Au début, quand les principaux candidats sollicitent un entretien à Paris, la présidence française fait pourtant un sans-faute. Elle prend soin de leur réserver un accueil strictement identique – une audience chez Bruno Joubert, le chef de la cellule Afrique, dans son grand bureau du 2, rue de l’Élysée. Paul Mba Abessole est reçu le 26 juin, le général Idriss Ngari (ex-frère ennemi rallié à Ali Bongo) le 30, Casimir Oyé Mba le 1er juillet, Louis-Gaston Mayila (porte-parole de Pierre Mamboundou) le 10 et André Mba Obame le 13. À chacun et à la presse, Paris tient le même discours : « Les liens franco-gabonais sont prioritaires. Quel que soit l’élu, ils le resteront. Donc, la France n’a pas de préférence. » Et un décideur français d’ajouter : « Au demeurant, il faut arrêter de fantasmer sur nos immenses intérêts dans ce pays. La production d’hydrocarbures y est en baisse. Le Gabon n’est que notre 63e partenaire commercial et ne représente que 0,5 % de nos importations pétrolières, loin derrière l’Angola, le Nigeria et même le Brésil ! »

Au ministère français des Affaires étrangères, certains se prennent même à rêver de l’élection d’un adversaire d’Ali Bongo. Pierre Mamboundou ? « Non. Trop imprévisible et incontrôlable », lâche un diplomate. Mais André Mba Obame ? « Pourquoi pas ? C’est quelqu’un de compétent qui a la volonté de marquer une discontinuité avec le régime précédent et qui équilibre mieux les choses sur le plan ethnique », confie un de ses collègues – en référence aux attaches du candidat avec la communauté fang, la première du pays. « En plus, Mba Obame président, ce serait mieux en termes de communication. La succession dynastique, ce n’est jamais bon pour l’image. » Le Quai d’Orsay refait le monde… Mais vite, l’Élysée va siffler la fin de la récréation.

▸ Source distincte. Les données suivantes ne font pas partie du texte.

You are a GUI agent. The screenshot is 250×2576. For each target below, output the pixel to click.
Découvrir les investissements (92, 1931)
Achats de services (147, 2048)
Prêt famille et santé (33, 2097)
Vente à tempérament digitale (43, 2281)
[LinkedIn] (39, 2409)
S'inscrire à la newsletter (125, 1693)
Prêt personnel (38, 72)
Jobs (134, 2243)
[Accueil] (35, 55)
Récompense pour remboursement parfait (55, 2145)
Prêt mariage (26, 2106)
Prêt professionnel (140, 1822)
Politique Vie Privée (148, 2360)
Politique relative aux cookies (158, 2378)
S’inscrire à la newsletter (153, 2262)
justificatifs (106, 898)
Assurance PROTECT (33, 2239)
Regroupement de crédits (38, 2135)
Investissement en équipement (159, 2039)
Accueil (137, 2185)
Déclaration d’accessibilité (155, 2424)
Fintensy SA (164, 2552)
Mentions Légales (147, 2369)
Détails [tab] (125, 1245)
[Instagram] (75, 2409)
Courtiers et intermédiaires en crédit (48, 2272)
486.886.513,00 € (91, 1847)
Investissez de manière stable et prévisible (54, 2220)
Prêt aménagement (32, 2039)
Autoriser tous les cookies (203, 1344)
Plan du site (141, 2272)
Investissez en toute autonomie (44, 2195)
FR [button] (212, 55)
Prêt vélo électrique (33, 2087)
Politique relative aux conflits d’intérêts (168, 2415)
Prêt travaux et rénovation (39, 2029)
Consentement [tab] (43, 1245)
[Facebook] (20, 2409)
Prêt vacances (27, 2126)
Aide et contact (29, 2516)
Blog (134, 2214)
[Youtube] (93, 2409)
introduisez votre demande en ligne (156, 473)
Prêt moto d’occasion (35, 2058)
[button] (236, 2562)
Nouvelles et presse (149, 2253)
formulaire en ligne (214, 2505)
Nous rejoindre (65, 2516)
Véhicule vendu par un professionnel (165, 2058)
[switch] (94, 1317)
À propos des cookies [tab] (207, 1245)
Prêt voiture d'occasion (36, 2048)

Une semaine avant le scrutin du 30 août, le secrétaire d’État français à la Coopération et à la Francophonie, Alain Joyandet, se rend discrètement en Guinée équatoriale pour y rencontrer le président Teodoro Obiang Nguema. Au centre des entretiens, le Gabon. Depuis qu’Ali Bongo Ondimba a débarqué avec des gendarmes gabonais sur l’îlot Mbanié en février 2003, le torchon brûle entre le chef de l’État équato-guinéen et le ministre gabonais de la Défense. À quelques jours du vote, l’émissaire de Nicolas Sarkozy vient donc à Malabo pour plaider la cause d’ABO… et faire savoir que, si Obiang Nguema cessait de soutenir exclusivement la campagne de son « cousin » fang André Mba Obame, ce serait un signe d’apaisement. Bref, à l’Élysée, on anticipe…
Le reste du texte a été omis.